With a muttered curse, Arkin follows suit, looking down at the abyss into which we’re about to drop.
Behind us, muffled by the noise of the water, I can hear the oarsmen and guards shouting orders for the rest of the convoy to row back.
“Fucking games,” he grumbles, his long red hair whipping over his face. He’s lost his helmet somewhere, his sharply-pointed ears peeking through his hair, adorned with silver. “Fucking sea.”
Then, a great whoosh throws us backward. The barge wobbles, then crashes back on the water, throwing everyone and everything all over the deck.
The black drak and its rider fly out of the whirlpool in a rain of water, splashing the deck, the water streaming behind them as they corkscrew up into the air.

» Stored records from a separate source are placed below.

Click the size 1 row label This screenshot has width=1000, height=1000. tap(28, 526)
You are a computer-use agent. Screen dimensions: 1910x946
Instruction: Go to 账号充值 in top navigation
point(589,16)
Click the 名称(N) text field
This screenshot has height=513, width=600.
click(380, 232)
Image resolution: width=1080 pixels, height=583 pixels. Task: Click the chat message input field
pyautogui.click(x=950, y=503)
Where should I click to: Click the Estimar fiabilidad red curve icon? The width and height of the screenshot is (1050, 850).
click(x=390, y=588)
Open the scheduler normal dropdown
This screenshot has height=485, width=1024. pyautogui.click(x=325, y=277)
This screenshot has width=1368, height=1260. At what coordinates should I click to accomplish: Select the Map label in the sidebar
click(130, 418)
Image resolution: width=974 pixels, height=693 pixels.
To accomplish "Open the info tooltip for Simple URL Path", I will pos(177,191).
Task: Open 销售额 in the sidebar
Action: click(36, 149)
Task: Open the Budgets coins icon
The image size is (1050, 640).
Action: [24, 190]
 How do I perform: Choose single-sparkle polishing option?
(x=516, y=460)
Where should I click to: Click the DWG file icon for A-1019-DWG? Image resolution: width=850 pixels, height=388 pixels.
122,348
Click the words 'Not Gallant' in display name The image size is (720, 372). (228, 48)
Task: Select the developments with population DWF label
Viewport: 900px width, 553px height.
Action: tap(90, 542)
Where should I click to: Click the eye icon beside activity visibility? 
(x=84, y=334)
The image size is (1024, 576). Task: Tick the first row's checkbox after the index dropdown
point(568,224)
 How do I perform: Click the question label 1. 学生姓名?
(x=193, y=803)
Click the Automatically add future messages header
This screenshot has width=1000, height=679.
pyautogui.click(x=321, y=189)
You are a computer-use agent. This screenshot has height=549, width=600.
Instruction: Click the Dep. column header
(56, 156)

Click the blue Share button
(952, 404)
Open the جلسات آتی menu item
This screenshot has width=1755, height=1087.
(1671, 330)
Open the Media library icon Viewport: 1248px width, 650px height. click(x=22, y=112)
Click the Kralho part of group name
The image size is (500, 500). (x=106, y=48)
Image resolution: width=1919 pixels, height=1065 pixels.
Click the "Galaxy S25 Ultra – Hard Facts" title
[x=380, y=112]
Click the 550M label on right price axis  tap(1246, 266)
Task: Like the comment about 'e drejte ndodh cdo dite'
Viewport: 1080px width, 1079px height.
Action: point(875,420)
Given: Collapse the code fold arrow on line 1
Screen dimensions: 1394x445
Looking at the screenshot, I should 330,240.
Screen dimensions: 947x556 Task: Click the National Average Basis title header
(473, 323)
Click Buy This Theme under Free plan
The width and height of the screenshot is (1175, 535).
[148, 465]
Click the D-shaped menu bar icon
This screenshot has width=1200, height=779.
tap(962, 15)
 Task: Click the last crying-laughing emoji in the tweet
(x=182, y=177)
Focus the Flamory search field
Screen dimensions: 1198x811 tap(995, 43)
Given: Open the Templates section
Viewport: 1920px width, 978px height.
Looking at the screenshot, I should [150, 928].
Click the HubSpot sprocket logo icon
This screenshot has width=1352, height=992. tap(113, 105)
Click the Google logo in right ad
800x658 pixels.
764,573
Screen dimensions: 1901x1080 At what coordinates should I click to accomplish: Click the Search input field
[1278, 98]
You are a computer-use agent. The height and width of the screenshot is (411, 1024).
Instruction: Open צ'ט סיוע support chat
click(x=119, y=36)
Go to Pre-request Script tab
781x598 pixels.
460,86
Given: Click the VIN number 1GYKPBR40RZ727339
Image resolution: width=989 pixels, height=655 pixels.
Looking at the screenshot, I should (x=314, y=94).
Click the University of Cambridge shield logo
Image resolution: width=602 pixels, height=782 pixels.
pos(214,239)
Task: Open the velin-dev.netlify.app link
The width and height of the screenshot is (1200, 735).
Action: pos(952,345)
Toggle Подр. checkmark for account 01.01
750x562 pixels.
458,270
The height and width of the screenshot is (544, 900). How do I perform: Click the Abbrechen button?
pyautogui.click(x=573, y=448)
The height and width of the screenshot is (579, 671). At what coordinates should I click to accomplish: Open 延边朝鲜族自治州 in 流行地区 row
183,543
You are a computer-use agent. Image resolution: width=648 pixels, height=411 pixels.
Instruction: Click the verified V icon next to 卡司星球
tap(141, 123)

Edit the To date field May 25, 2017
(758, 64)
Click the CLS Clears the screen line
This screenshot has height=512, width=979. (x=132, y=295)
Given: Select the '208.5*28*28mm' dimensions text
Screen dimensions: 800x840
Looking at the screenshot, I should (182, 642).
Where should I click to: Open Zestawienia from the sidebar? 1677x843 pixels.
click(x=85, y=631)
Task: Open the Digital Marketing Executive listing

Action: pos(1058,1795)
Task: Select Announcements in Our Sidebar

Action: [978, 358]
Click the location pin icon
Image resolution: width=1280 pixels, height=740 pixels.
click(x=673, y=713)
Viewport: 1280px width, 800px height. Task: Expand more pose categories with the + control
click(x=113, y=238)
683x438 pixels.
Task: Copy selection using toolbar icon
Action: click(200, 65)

The sea follows them, a great wave surging up as the whirlpool sloshes, collapsing. Our barge lurches backward, hitting the one behind us, cries and curses ensuing.
As I cling to that merciful ledge, and as Arkin grabs me again, making sure I don’t slide away, one thought keeps playing over and over in my mind, twining around the daze and awe like a snake.
Athdara is powerful. And if his madness gets the work done… then it’s small wonder the king keeps him around.